The reply to the records below should contain exactly the lines from the line with "Email (338, 1989)" through the line with "[button] (374, 269)", and nothing besides.

START Dataset content

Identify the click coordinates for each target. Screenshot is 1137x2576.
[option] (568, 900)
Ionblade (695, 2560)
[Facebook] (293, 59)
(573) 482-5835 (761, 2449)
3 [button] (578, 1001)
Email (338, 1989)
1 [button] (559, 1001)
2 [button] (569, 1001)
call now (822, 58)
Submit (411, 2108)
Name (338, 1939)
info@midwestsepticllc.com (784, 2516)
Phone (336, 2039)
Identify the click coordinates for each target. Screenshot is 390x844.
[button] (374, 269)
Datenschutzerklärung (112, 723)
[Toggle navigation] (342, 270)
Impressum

END Dataset content

(Task response):
Email (338, 1989)
1 [button] (559, 1001)
2 [button] (569, 1001)
call now (822, 58)
Submit (411, 2108)
Name (338, 1939)
info@midwestsepticllc.com (784, 2516)
Phone (336, 2039)
Identify the click coordinates for each target. Screenshot is 390x844.
[button] (374, 269)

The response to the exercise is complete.